R: Depuis environ un an et demi, l'Ossétie-du-Sud vit sous une sorte de double administration. Parallèlement au gouvernement pro-russe de Tskhinvali, plusieurs villages sont contrôlés par un politicien pro-géorgien appuyé par Tbilissi. Cette administration parallèle pouvait être interprétée comme une manière pour la Géorgie de réincorporer lentement l'Ossétie-du-Sud. D'ailleurs, depuis deux ou trois ans, il n'était pas rare d'entendre des ministres géorgiens dire à la blague qu'ils fêteraient Noël à Tskhinvali Le pouvoir géorgien menait une campagne politique pour rétablir l'intégrité territoriale du pays et cette campagne a donné beaucoup de faux espoirs aux Géorgiens.

Q: Puisque la communauté internationale a reconnu au printemps l'indépendance du Kosovo, pourquoi ne pas permettre à l'Ossétie-du-Sud et à l'Abkhazie de se séparer?

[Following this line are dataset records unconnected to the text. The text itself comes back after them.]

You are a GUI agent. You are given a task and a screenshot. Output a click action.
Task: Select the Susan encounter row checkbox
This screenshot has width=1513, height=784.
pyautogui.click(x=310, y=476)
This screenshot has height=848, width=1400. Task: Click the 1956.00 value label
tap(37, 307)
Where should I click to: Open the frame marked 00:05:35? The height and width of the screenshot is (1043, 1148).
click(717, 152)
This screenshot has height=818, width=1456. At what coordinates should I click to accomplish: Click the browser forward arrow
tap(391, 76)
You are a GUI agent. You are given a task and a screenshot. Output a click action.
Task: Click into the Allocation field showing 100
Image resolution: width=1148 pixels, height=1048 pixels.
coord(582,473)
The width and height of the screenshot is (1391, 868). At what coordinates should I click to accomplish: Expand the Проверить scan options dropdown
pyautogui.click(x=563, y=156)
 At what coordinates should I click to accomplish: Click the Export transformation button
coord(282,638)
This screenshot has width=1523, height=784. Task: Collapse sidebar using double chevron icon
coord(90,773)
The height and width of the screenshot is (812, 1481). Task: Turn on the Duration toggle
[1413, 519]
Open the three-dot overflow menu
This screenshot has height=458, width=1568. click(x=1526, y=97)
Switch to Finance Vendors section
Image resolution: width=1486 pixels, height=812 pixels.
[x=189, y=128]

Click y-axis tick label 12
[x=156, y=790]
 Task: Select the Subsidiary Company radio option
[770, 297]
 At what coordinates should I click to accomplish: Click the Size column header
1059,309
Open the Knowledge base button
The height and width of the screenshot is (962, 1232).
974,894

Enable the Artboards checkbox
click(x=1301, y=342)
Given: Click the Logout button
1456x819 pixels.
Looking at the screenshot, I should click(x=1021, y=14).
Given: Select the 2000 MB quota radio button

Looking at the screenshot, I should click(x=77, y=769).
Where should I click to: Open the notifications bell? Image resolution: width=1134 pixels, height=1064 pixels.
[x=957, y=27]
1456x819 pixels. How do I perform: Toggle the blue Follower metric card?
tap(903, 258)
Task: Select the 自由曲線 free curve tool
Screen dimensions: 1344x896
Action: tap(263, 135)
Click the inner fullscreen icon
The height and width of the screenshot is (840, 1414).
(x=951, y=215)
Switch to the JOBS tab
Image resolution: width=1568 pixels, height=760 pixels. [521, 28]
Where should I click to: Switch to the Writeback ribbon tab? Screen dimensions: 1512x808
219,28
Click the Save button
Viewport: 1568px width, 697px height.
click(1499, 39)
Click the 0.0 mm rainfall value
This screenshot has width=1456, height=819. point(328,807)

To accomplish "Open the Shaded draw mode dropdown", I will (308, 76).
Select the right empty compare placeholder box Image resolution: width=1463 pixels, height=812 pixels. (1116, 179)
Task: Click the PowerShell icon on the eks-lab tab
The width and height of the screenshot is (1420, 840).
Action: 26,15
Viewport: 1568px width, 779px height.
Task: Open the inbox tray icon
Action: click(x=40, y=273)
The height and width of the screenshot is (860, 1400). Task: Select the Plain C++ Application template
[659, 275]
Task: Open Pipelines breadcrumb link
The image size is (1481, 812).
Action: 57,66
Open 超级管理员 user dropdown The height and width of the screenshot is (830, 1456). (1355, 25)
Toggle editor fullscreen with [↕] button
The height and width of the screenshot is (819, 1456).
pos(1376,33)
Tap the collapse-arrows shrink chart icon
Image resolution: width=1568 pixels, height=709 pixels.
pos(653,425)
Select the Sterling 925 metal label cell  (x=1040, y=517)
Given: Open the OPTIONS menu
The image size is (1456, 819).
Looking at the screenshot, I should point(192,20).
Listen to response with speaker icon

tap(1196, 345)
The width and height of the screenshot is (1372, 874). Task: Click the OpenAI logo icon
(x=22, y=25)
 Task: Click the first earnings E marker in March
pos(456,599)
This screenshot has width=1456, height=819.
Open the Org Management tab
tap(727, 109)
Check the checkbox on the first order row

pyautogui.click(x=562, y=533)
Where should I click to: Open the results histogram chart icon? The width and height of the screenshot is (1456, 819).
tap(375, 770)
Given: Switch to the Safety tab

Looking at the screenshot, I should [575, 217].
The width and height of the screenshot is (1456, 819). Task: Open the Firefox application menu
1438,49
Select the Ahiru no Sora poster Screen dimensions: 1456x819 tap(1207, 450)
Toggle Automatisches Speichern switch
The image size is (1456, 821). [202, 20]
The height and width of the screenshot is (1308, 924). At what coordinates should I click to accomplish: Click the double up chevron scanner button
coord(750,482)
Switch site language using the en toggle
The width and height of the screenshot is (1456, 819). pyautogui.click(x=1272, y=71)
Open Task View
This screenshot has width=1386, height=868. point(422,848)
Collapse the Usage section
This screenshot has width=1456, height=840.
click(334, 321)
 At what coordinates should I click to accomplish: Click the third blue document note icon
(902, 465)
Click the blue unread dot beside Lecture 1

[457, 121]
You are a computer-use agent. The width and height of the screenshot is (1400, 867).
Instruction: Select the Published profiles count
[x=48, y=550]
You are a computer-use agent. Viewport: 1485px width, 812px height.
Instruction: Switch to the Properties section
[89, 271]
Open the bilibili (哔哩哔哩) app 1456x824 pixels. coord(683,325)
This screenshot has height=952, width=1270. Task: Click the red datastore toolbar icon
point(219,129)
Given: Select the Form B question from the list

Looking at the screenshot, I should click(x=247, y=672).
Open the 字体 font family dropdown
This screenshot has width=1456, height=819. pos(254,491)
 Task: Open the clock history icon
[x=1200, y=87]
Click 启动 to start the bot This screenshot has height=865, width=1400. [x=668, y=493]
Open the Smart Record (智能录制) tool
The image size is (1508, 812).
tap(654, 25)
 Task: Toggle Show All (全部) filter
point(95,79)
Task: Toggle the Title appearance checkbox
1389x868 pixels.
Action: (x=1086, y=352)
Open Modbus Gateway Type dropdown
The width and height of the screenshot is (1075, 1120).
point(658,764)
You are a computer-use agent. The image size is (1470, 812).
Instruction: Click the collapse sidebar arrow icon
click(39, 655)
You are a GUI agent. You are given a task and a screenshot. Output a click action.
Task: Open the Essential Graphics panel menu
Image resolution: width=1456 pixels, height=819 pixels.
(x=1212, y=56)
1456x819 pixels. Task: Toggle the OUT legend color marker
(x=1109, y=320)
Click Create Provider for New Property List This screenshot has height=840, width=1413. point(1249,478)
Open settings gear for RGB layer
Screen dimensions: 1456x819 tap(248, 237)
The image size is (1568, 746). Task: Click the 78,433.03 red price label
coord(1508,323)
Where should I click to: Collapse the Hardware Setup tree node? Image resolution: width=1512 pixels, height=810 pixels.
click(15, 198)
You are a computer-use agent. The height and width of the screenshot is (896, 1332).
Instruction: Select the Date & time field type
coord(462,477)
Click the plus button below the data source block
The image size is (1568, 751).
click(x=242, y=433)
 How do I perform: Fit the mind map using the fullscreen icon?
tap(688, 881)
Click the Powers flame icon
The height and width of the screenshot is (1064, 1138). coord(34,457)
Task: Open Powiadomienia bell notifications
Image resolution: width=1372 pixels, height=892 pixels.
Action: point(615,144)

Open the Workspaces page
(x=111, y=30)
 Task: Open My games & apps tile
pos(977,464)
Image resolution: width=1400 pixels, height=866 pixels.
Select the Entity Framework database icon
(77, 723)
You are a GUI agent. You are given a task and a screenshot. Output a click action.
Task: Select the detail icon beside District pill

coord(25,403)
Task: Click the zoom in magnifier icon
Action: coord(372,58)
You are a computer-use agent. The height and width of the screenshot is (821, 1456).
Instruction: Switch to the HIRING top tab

R: La reconnaissance du Kosovo a effectivement créé un précédent dangereux en permettant de dessiner de nouvelles frontières en Europe. Cela dit, pour les Géorgiens, l'Ossétie-du-Sud est très importante stratégiquement, sa frontière se situe à seulement quelques dizaines de kilomètres de Tbilissi! En revanche, l'Ossétie-du-Sud représente peu d'intérêt économique, alors que l'Abkhazie est une région beaucoup plus riche. Globalement, il est d'ailleurs plus réaliste de penser à la création d'un État abkhaze qu'à la création d'un État ossète. Sauf que le problème, ici, c'est que le but ultime des sécessionnistes n'est pas d'acquérir l'indépendance, mais bien plutôt d'être incorporés à la Russie. Autrement dit, la guerre des derniers jours ne met pas seulement en cause le statut des Ossètes, mais aussi la politique de Moscou qui vise à rétablir l'empire russe dans le Caucase.